**WHAT YOU NEED TO DO:** Each line starting at the one that contains "Task: Click the Open folder icon" and ending at the one that contains "Viewport: 1280px width, 720px height." must be returned exactly, and the rest of the listing is left out.

**GIVEN ENTRIES:**
══════════

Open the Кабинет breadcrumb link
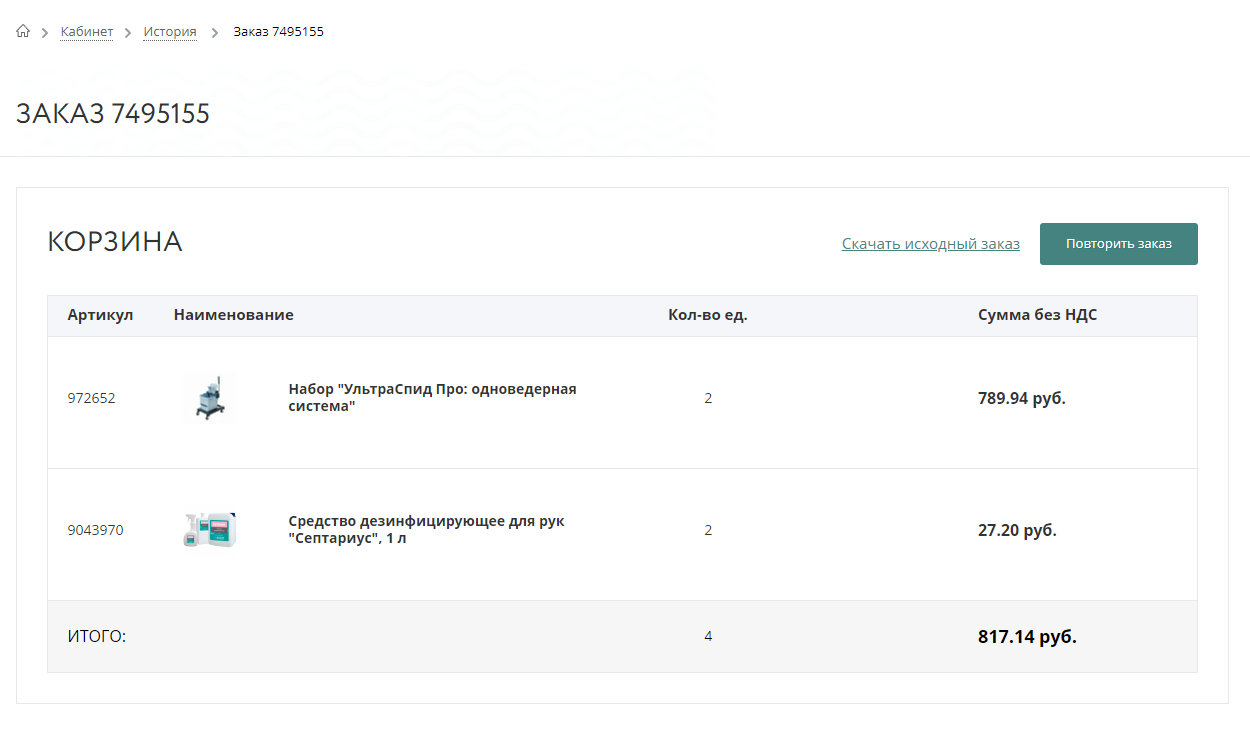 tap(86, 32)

══════════

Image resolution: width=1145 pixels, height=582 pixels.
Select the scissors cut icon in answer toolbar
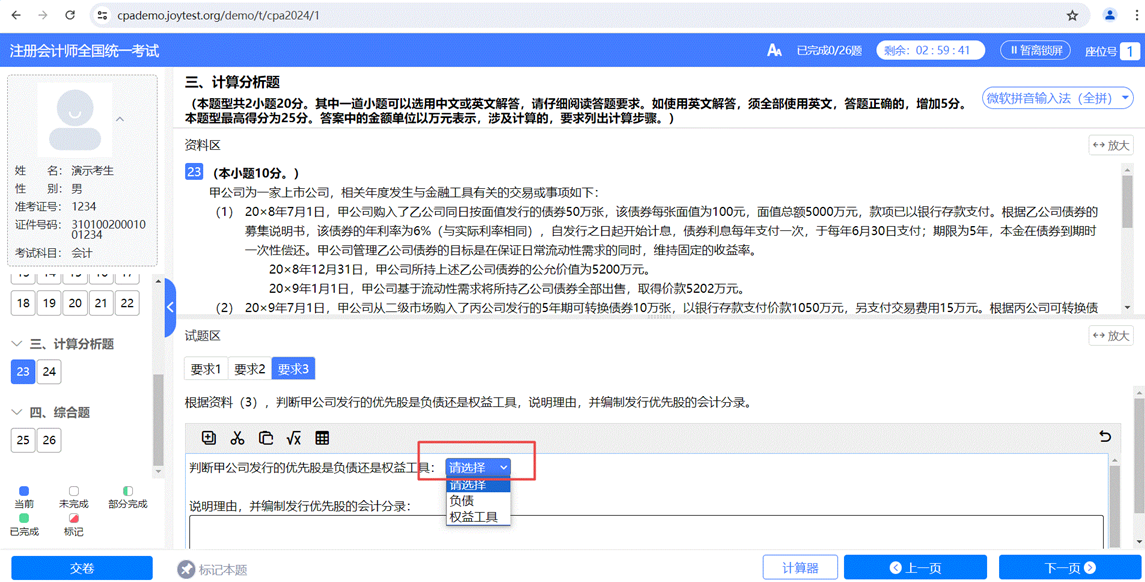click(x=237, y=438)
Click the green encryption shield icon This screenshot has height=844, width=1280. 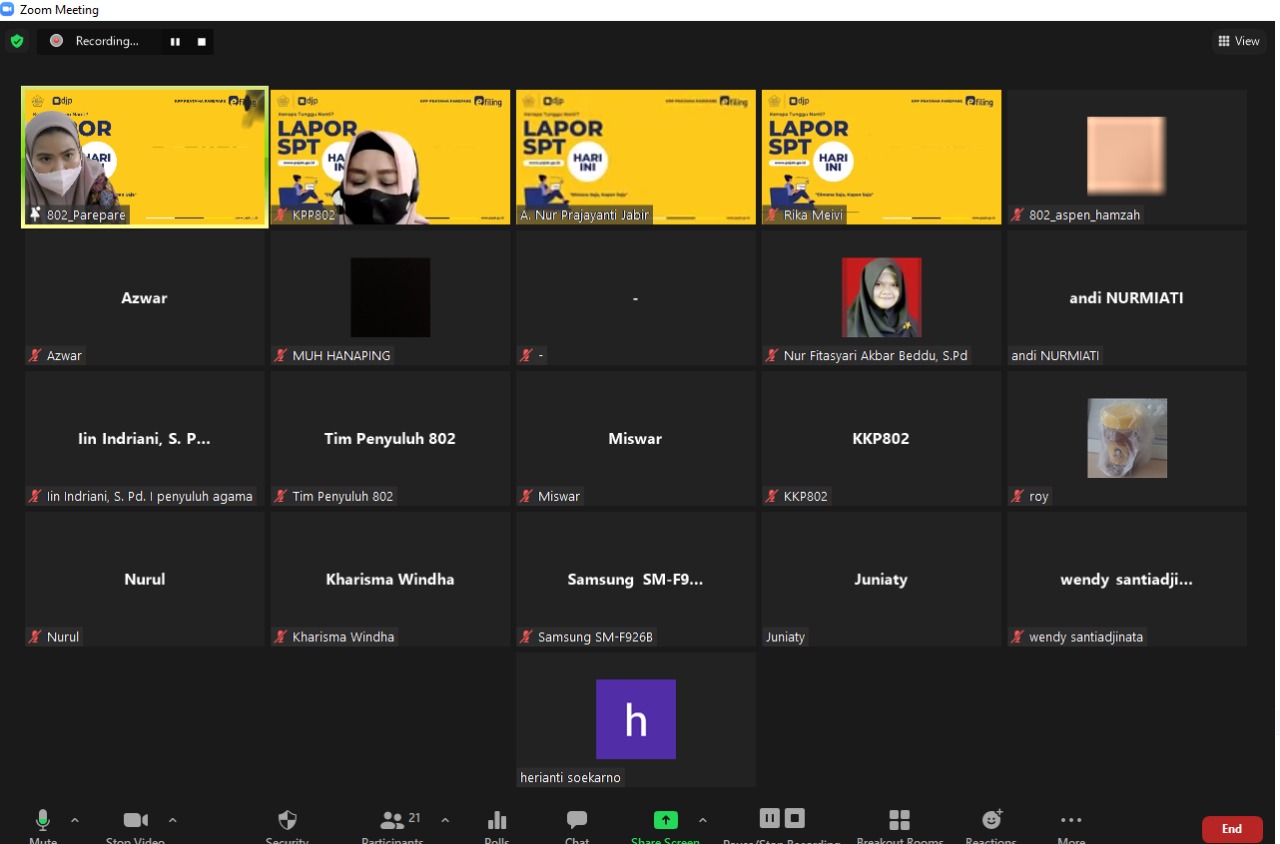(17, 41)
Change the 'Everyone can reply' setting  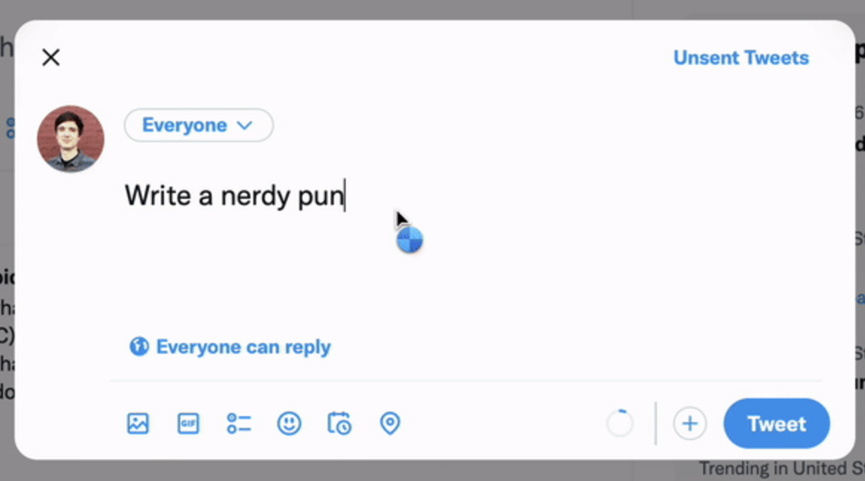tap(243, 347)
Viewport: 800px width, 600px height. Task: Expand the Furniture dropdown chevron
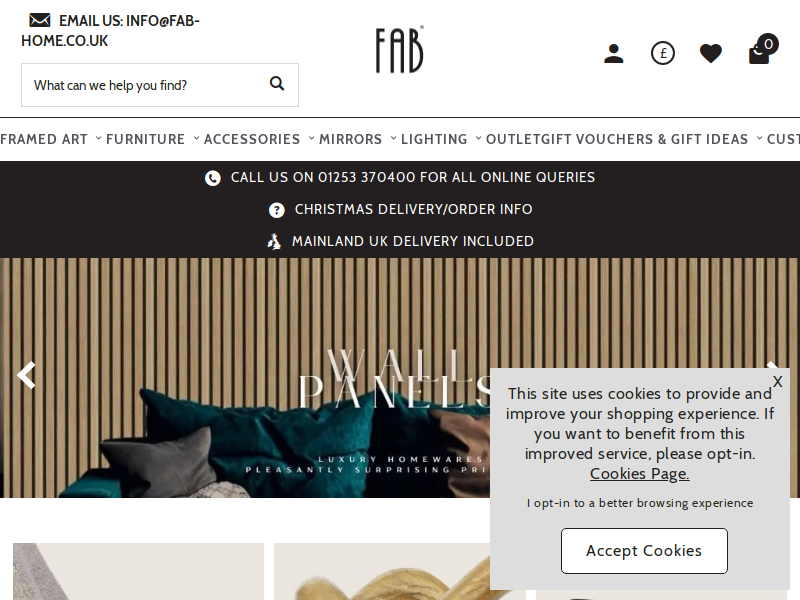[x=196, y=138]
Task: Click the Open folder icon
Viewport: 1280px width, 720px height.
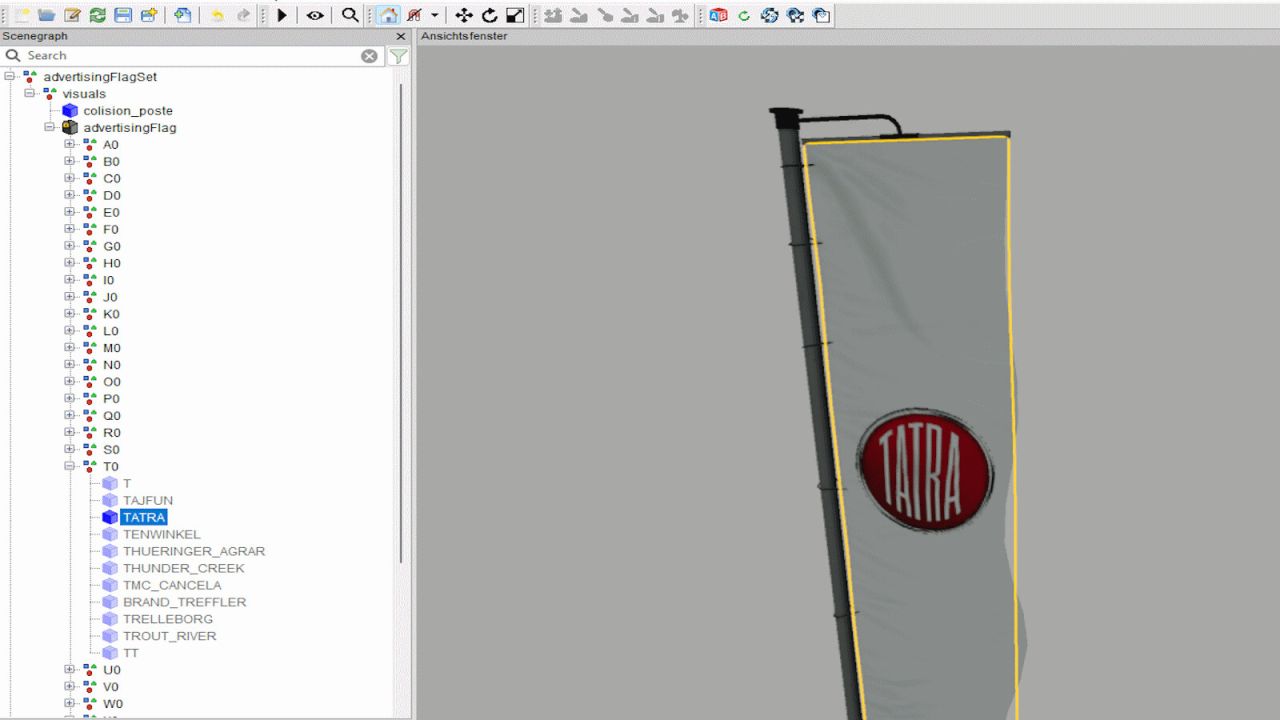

══════════

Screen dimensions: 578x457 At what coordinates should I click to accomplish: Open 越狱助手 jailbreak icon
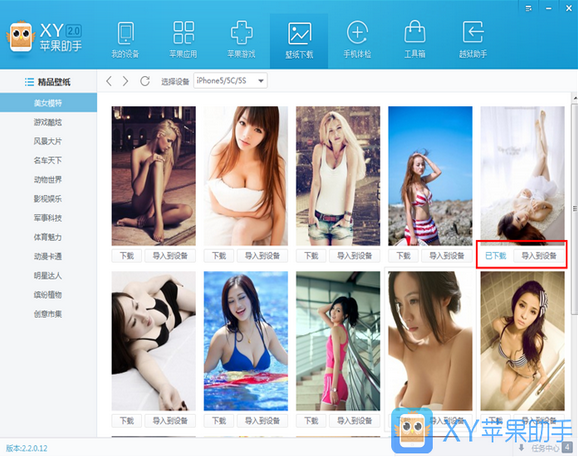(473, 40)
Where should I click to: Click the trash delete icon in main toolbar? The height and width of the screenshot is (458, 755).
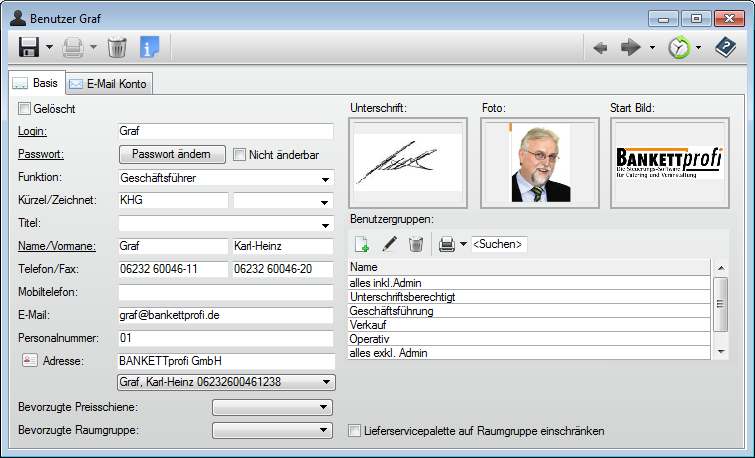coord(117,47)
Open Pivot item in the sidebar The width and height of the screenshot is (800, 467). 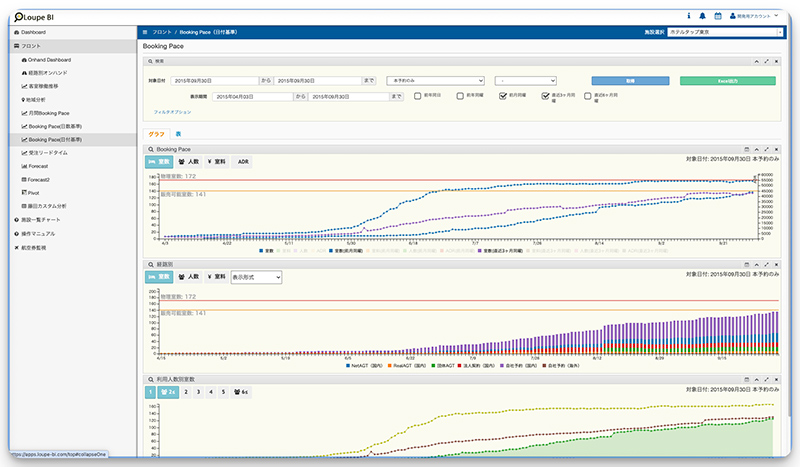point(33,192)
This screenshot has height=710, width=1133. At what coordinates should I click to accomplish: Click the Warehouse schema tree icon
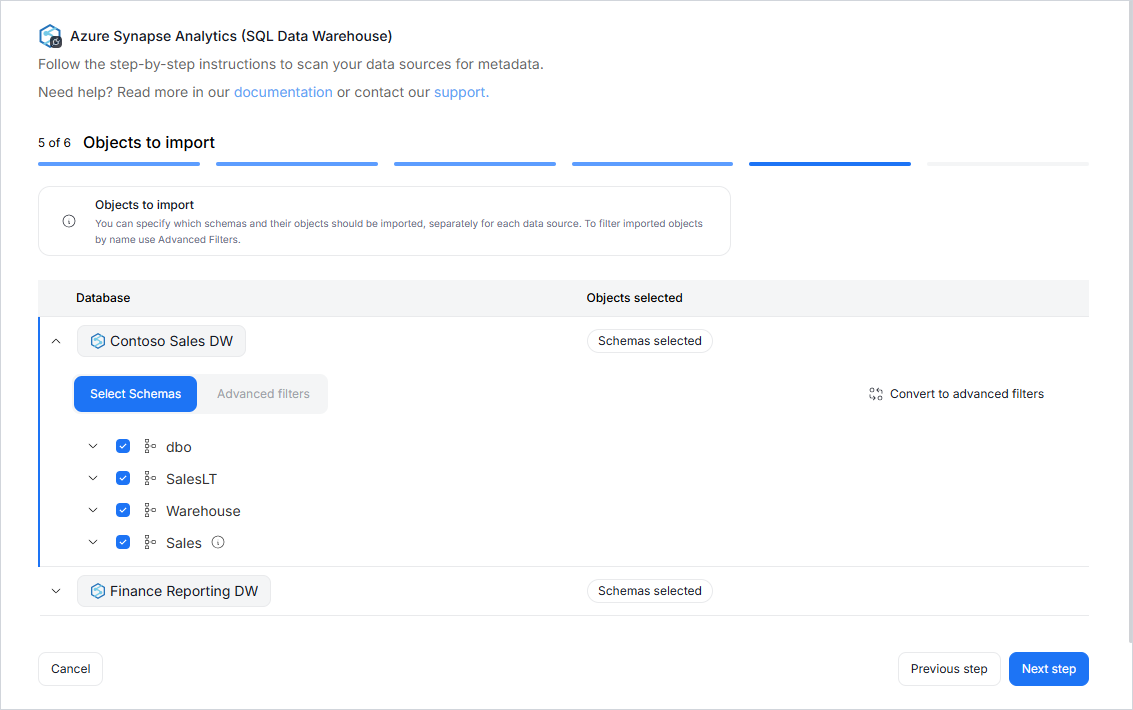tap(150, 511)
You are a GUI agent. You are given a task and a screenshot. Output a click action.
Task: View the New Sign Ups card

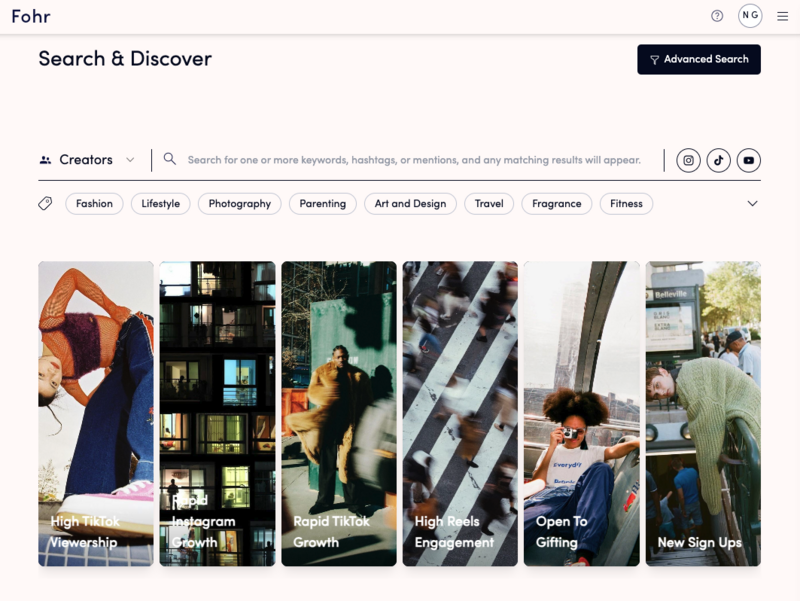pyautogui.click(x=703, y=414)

══════════

**YOUR SOLUTION:**
Task: Click the Open folder icon
Viewport: 1280px width, 720px height.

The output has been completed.